Last Sunday at the re-consecration of the blood splattered statue of Jesus Christ at the reconstructed Easter Sunday bomb damaged Katuwapitiya’s St Sebastian’s Church in Negombo, the Archbishop of Colombo, Malcolm Cardinal Ranjith, turned his religious pulpit into a political podium; and transformed what could otherwise have been a Godly homily into an unholy political sermon.

The Cardinal’s eminent thoughts were less on religion and more on politics, less on forgiveness as his divine creed begs him to exercise and more on casting blame, less on the miracle of God and the mysterious ways of Providence  and more on the well known follies and failures of mammon.

And the relatives of those who died in that tragic Easter Sunday carnage who may have come to find spiritual guidance from the Cardinal and come to terms with their unbearable grief, found themselves giving ear to a party political broadcast instead. Rather than assuage their heartbreak with biblical wisdom and love their neighbour, whatever their sin — even as Jesus did on the cross when he expressed love and forgave all who were crucifying him — the Cardinal roused their ire and propelled them to vent their feelings on their fellowmen, whatever their political colour.

BLOOD SPLATERRED: The re-consecration of the statue of Christ at Katuwapitiya’s St Sebastian’s Church

Delivering his sermon on that solemn sacred special occasion meant to sooth his grieving flock, the Cardinal spent a better part of his speech on complex international affairs and shabby Lankan politics.

First, he declared authoritatively that the Easter Sunday mayhem was an international conspiracy and not merely the work of Islamic extremists. He said: “The youths who carried out the bomb attacks were used by the international conspirators. Global Muslims have become victims of international forces. However, global Muslims should stand up against the conspirators who use Islamic ideologies to create mayhem all over the globe.

▶ [Entries from a dataset]:
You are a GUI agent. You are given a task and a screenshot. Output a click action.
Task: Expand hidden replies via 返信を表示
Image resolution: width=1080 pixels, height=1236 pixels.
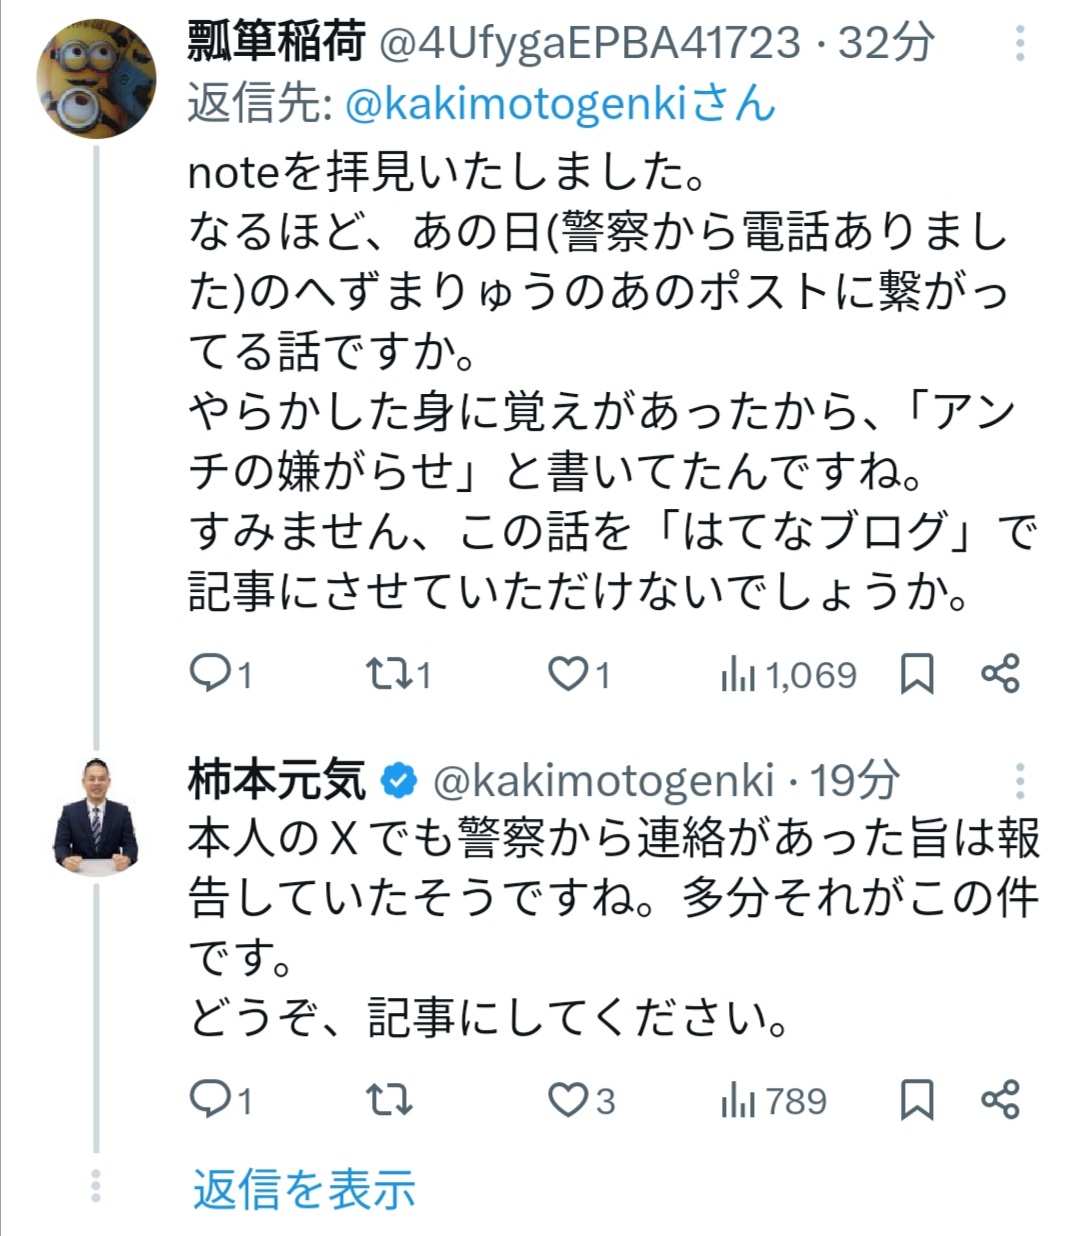pos(304,1189)
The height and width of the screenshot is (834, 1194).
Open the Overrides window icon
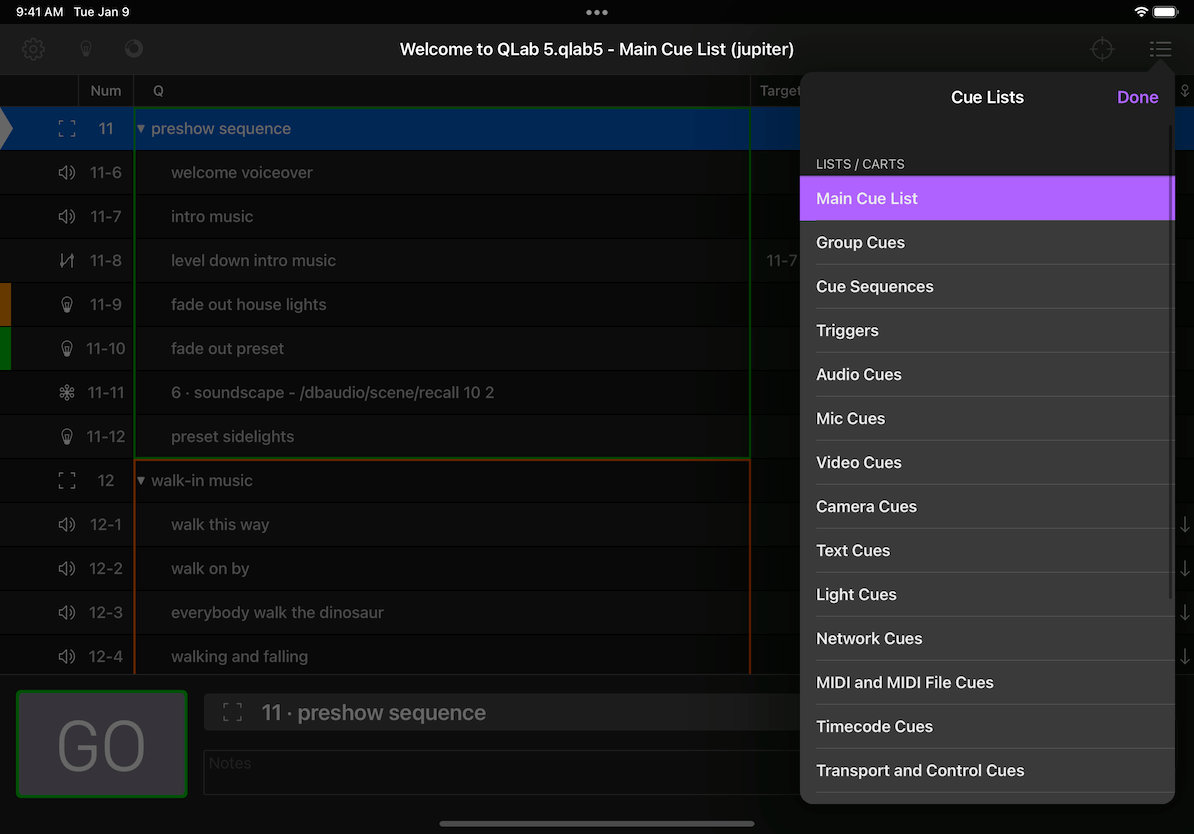point(134,48)
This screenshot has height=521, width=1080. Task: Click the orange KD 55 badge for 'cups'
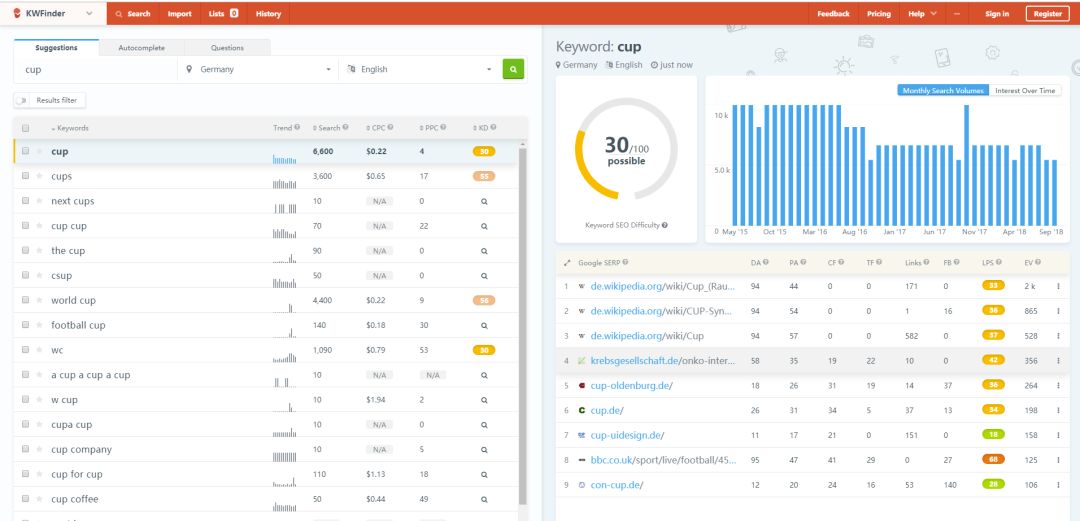tap(484, 176)
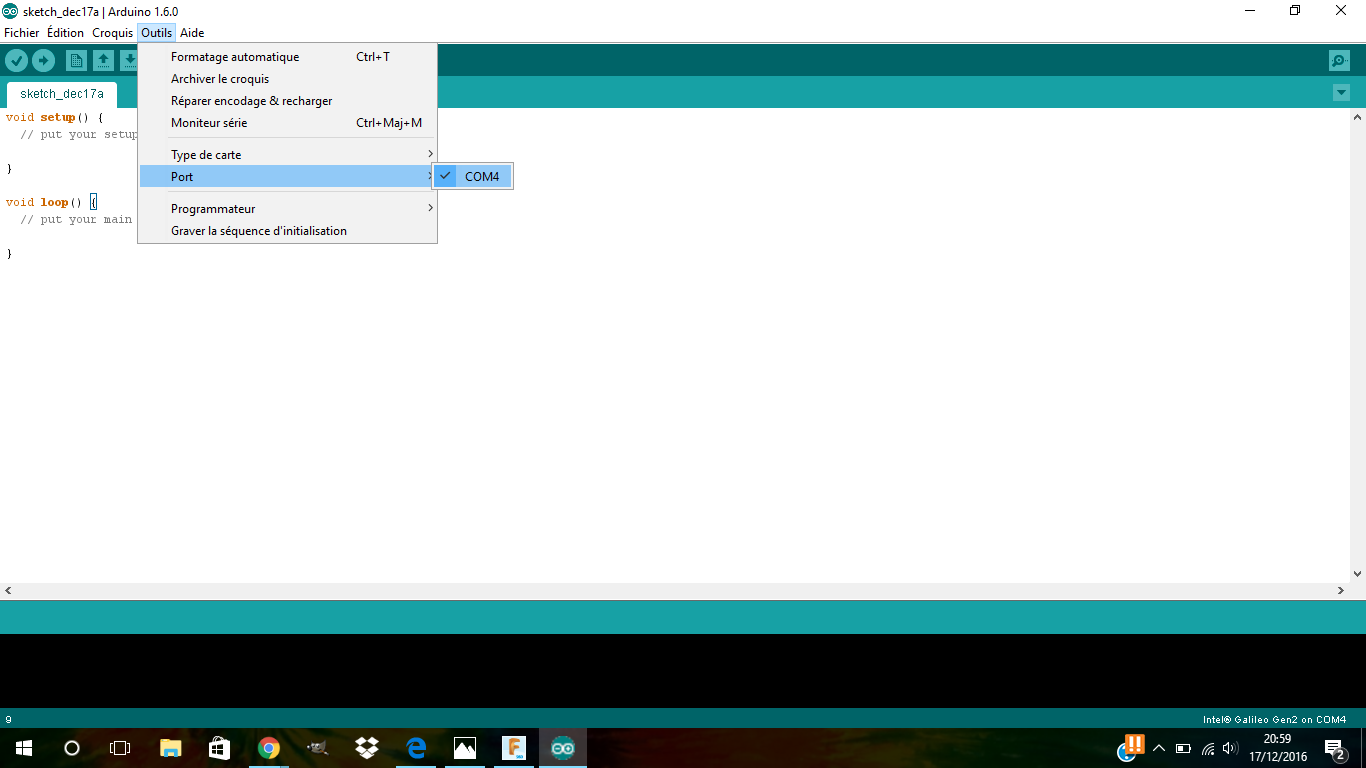Viewport: 1366px width, 768px height.
Task: Open the Croquis menu
Action: [x=112, y=33]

▶ [Requirement 1]: Using the commentary on the Cardinal's sermon, decide whether each statement agrees with it: (a) the re-consecration took place at St Sebastian's Church in Negombo; (b) the Cardinal devoted most of his speech to forgiveness; (c) the Cardinal said the attacks were solely the work of Islamic extremists. For each, answer yes or no and quote the words that decide it.
▶ [Requirement 2]: Reproduce the commentary on the Cardinal's sermon, starting with "Last Sunday at" and going on through "failures of mammon.".
▶ [Requirement 3]: Write the next part of the commentary on the Cardinal's sermon, picking up from the point where it stops.
You won't need the material for any of this.

▶ [Written reply 1]:
(a) Yes: "Katuwapitiya’s St Sebastian’s Church in Negombo"
(b) No: "the Cardinal spent a better part of his speech on complex international affairs and shabby Lankan politics"
(c) No: "the Easter Sunday mayhem was an international conspiracy and not merely the work of Islamic extremists"

▶ [Written reply 2]:
Last Sunday at the re-consecration of the blood splattered statue of Jesus Christ at the reconstructed Easter Sunday bomb damaged Katuwapitiya’s St Sebastian’s Church in Negombo, the Archbishop of Colombo, Malcolm Cardinal Ranjith, turned his religious pulpit into a political podium; and transformed what could otherwise have been a Godly homily into an unholy political sermon.

The Cardinal’s eminent thoughts were less on religion and more on politics, less on forgiveness as his divine creed begs him to exercise and more on casting blame, less on the miracle of God and the mysterious ways of Providence  and more on the well known follies and failures of mammon.

▶ [Written reply 3]:
They should join the people of other religions to fight against those forces who insult Islamism to fulfil their aspirations,” the Cardinal continued, “I have seen a report that ISIS leader Abu Bakr al –Baghdadi is in a military camp which is run by the most powerful nation in the world. I won’t mention the name of this country, but clearly, the ISIS leader is in a military camp which is run by this powerful nation. We are worried that the ISIS leaders are being used by this powerful nation to fulfil their vested interests. We question whether this nation knew about the bomb attack. We also question whether some are trying to create a Sinhala-Muslim backslash and create unrest in our country. I don’t believe a group of youths created the Easter Sunday carnage merely because of their ideologies with regard to Islamism.  Pope Francis when he met President Maithripala Sirisena had asked him as to why there are so many conflicts in the world today. The President had said he did not know.”

Impressive, isn’t it, that a Lankan Cardinal cloistered in his Archbishop’s House at Maradana, should possess such knowledge of the international conspiracy network and base his findings, as he says I don’t believe a group of youths created the Easter Sunday carnage — purely and simply ‘on belief’.

Whilst it is understandable that belief is indispensable to his calling on matters spiritual, pray say, on what solid evidence did he base his earthly conspiratorial findings on matters temporal.

Now let’s leave the cardinal’s conspiracy theories that abound the world over, and come closer home to hear the profound political dogma he had to offer on this most sacred of occasions – those who had not only lost their loved ones but bled and who still bleed profusely with wounds still raw and afresh. Leaving the international arena, let’s come closer home to the homily delivered unto them on how to deal with the heartache and on whom to place the blame, as if that will lessen their sorrow and ease their pain.

Of course, this is not the first time he has expressed such political sentiments since the Easter carnage turned him into a rock star performing at Madison Square Gardens. Except that he was not playing to a packed stadium of rockers, but addressing a tragedy-hit congregation comprising the relatives of the dead who had clearly come to their bomb devastated church to hear him give utterance to the words of their Lord  to reconcile their indispensable loss in their hour of grief. This is merely to caution him that excessive dabbling in biased Lankan politics can dim his papal star, which as the only cardinal from Sri Lanka he can justly set his eyes on.

But, of course this is not the first time he had rushed to fields unknown where even heavenly angles dare not tread.

Consider, for instance, how he blundered and came a cropper exactly a year ago in July when he advocated the death penalty — when President Sirisena first proposed to depart from traditions — and gave it his cardinal blessings.

As the SUNDAY PUNCH of July 15 2018 commented:  “The shock lay elsewhere and came like a bolt from the Heavens. When Archbishop of Colombo, without any reason or rhyme, deemed fit to step forth uninvited from his Archbishops’ Palace, to join hands with Sirisena and advocate judicial murder.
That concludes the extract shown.